Argentina is offering the inhabitants of the Falkland Islands a measure of administrative autonomy - but under firm Argentine control, according to reports circulating here.
If Argentine press reports are correct, the Argentine government has recently injected a limited measure of flexibility into its negotiating position. These reports indicate, for example, that the government would consider replacing with police the troops that it has dispatched to the Falkland Islands. The Argentine Foreign Ministry has reportedly offered a withdrawal of troops from the islands in return for a withdrawal of the British fleet.
Prior to the visit here of US Secretary of State Alexander M. Haig Jr.
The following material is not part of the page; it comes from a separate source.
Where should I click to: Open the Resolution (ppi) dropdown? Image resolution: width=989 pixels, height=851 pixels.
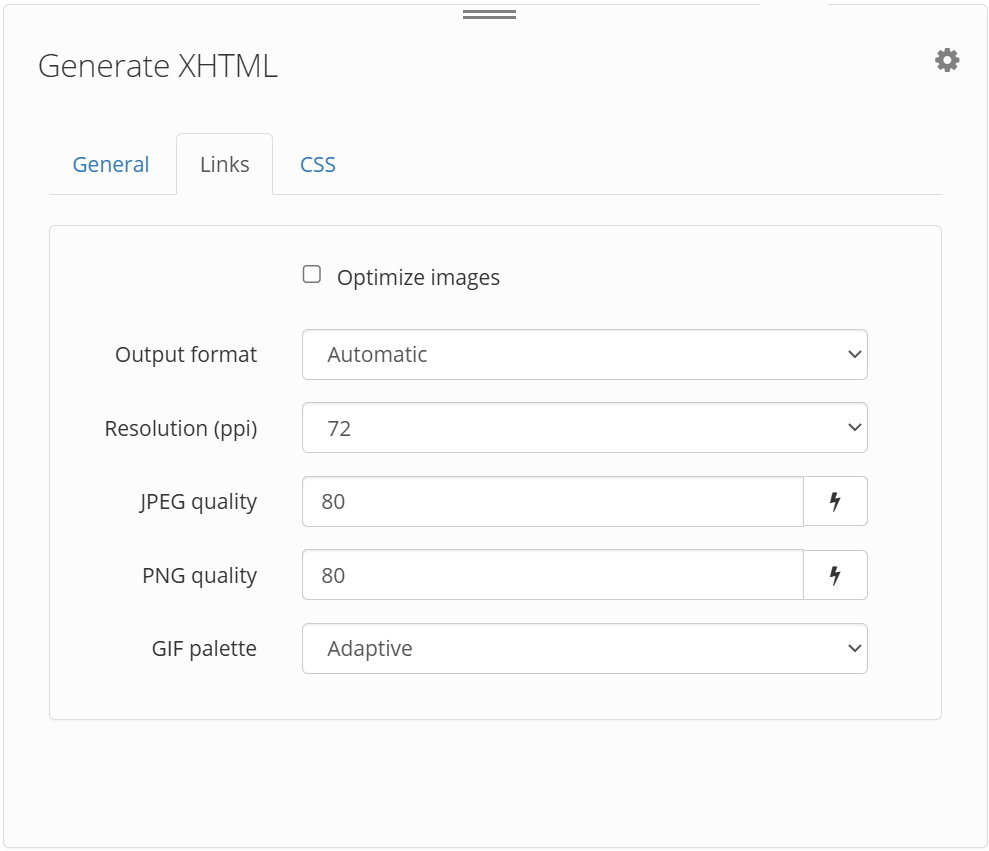[584, 427]
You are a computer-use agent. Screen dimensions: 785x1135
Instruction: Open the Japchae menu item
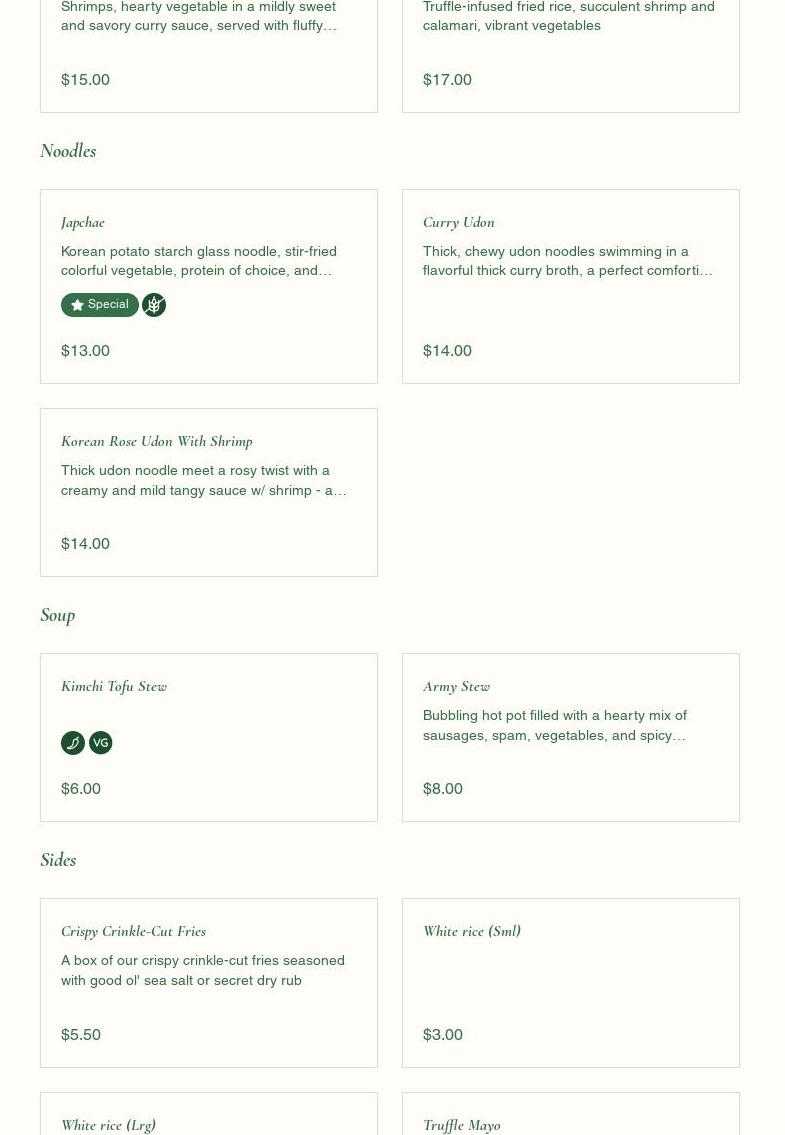pyautogui.click(x=83, y=222)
April 9-11, the Argentine junta was refusing even to consider withdrawing those troops , now said to number more than 6,000.
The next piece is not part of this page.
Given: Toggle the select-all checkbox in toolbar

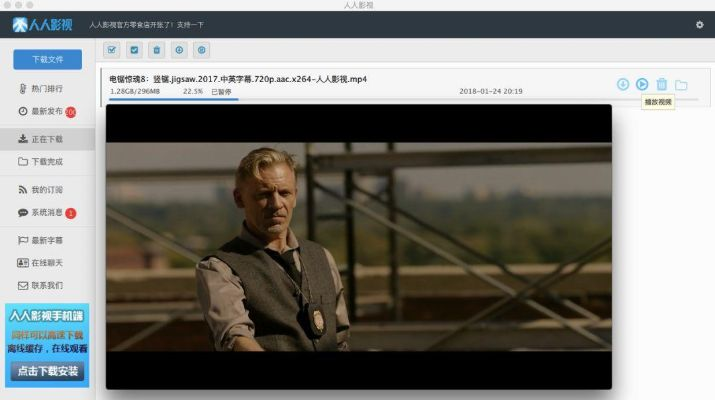Looking at the screenshot, I should point(112,50).
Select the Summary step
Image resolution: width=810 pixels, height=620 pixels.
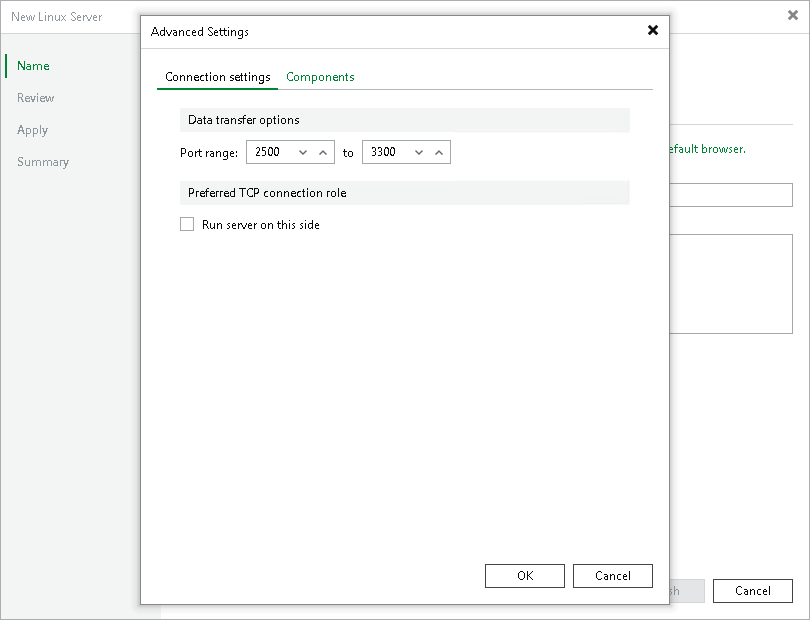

Argentine newspapers report, however, that there's one thing that the Argentine junta will refuse to negotiate: Argentine sovereignty over the islands. The Argentine flag, they say, must be kept flying there.
According to the daily newspaper Clarn, the English-speaking islanders would be allowed to participate in a commission and administrative council for the islands, supposedly one similiar to that which existed prior to the Argentine invasion of April 2.
The Argentines are apparently rejecting all suggestions that they accept an international peacekeeping force or United Nations commission on the islands.
What Argentina is proposing would appear to be difficult for Britain to accept. But it may be just enough for the two sides to enter a cooling-off period during which the US can continue to pursue its role as a mediator. What Secretary of State Haig may have accomplished so far is to buy time--and nothing more.